Saved entries
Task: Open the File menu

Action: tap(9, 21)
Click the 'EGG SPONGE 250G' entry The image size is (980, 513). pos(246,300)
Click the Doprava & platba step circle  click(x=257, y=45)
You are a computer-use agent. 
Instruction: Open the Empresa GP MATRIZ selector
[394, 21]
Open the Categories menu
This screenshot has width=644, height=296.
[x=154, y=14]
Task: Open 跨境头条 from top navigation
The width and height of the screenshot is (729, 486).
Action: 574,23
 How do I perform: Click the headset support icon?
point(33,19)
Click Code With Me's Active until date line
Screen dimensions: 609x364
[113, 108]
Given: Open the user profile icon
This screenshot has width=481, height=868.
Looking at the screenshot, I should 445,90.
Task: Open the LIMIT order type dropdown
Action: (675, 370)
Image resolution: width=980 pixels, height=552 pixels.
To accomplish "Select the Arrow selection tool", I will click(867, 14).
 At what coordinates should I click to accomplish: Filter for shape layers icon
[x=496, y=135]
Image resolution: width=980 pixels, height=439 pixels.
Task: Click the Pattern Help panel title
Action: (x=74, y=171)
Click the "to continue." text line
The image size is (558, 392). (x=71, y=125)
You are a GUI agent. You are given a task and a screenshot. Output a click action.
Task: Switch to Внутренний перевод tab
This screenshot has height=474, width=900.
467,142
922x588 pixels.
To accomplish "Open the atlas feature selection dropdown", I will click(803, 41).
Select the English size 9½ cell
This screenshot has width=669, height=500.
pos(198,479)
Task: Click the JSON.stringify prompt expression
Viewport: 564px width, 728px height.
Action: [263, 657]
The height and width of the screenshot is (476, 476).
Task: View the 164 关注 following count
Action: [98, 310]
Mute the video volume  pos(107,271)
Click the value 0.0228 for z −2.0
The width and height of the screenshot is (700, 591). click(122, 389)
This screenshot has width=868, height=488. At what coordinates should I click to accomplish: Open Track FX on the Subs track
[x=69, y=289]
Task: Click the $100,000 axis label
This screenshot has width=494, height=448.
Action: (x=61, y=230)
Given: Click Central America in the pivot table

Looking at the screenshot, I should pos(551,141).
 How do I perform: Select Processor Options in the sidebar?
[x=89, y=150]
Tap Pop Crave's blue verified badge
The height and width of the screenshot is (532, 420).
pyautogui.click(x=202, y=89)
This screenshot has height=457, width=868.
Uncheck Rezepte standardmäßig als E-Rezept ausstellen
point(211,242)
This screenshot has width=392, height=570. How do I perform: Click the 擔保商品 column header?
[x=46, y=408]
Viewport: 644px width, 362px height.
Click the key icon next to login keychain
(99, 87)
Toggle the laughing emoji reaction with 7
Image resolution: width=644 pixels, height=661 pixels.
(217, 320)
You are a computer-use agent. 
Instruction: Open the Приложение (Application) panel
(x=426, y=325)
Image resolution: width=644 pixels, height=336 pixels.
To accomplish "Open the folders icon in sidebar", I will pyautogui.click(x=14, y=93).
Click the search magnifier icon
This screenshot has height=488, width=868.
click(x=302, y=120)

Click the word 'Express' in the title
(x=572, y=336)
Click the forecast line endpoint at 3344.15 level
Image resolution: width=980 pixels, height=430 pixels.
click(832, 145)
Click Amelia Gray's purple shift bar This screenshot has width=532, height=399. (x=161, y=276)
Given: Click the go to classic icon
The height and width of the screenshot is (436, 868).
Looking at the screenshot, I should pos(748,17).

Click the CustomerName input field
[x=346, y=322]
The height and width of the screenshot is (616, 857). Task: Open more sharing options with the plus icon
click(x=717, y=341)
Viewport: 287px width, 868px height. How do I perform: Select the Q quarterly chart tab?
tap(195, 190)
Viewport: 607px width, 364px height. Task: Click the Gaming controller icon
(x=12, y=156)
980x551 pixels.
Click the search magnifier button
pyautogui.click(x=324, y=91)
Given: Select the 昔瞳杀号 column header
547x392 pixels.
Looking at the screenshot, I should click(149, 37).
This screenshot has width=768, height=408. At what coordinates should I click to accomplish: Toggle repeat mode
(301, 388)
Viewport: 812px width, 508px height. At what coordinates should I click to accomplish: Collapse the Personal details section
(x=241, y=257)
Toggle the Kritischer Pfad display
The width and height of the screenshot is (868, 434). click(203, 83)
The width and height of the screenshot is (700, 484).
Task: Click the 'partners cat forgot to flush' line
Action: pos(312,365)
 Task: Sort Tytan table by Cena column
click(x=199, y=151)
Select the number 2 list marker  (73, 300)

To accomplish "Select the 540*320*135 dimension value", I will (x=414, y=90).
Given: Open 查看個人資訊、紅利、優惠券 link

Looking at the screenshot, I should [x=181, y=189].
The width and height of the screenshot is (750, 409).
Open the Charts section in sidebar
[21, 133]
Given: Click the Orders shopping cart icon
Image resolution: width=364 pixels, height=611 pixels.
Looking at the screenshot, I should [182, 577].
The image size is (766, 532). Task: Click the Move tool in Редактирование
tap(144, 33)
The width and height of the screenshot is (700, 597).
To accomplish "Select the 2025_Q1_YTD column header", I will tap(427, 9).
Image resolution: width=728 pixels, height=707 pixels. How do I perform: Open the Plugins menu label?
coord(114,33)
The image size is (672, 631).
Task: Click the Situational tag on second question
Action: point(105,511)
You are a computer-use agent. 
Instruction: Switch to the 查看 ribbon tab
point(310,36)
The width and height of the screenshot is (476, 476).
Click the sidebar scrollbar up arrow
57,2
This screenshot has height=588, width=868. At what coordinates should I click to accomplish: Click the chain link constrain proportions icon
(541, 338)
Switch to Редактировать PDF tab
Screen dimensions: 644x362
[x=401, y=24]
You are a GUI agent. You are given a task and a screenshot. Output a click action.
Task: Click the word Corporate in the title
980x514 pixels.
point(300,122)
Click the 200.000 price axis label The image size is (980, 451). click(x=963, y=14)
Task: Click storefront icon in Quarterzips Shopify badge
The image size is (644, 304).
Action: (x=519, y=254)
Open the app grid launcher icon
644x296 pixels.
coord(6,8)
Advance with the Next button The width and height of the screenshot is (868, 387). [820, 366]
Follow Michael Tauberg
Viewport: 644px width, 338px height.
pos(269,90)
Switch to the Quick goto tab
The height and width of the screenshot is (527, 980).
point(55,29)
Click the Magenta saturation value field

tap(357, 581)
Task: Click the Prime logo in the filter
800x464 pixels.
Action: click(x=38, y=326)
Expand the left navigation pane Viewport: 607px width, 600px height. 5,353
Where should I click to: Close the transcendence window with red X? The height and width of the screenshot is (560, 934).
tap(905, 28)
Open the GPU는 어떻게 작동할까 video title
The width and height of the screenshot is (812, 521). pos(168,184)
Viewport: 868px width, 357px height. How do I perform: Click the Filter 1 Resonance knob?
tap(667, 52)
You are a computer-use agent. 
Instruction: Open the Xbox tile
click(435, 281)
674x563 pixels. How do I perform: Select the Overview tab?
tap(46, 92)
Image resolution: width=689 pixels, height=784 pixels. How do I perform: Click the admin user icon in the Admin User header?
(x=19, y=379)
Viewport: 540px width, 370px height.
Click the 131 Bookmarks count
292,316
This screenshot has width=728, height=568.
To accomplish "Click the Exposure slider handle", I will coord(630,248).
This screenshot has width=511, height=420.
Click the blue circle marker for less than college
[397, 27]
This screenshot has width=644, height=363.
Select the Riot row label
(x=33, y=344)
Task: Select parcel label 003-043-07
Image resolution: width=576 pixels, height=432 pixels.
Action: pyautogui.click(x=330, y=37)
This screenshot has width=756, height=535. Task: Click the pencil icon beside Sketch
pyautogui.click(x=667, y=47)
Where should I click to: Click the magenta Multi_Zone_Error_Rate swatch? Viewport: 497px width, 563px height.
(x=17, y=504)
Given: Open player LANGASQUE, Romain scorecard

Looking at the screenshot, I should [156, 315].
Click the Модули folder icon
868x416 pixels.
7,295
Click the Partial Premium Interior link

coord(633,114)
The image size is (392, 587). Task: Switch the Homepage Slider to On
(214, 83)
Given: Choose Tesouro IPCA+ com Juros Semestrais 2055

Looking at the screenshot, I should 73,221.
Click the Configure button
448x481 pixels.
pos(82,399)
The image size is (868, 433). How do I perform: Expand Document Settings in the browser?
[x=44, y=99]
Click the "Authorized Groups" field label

◆ YOUR TASK: Your answer must consist solely of the lines above between the line holding "The width and height of the screenshot is (729, 486)." and the line holding "Given: Open the user profile icon", inclusive, copied exactly.

◆ ANSWER BOX:
The width and height of the screenshot is (729, 486).
Action: 574,23
 How do I perform: Click the headset support icon?
point(33,19)
Click Code With Me's Active until date line
Screen dimensions: 609x364
[113, 108]
Given: Open the user profile icon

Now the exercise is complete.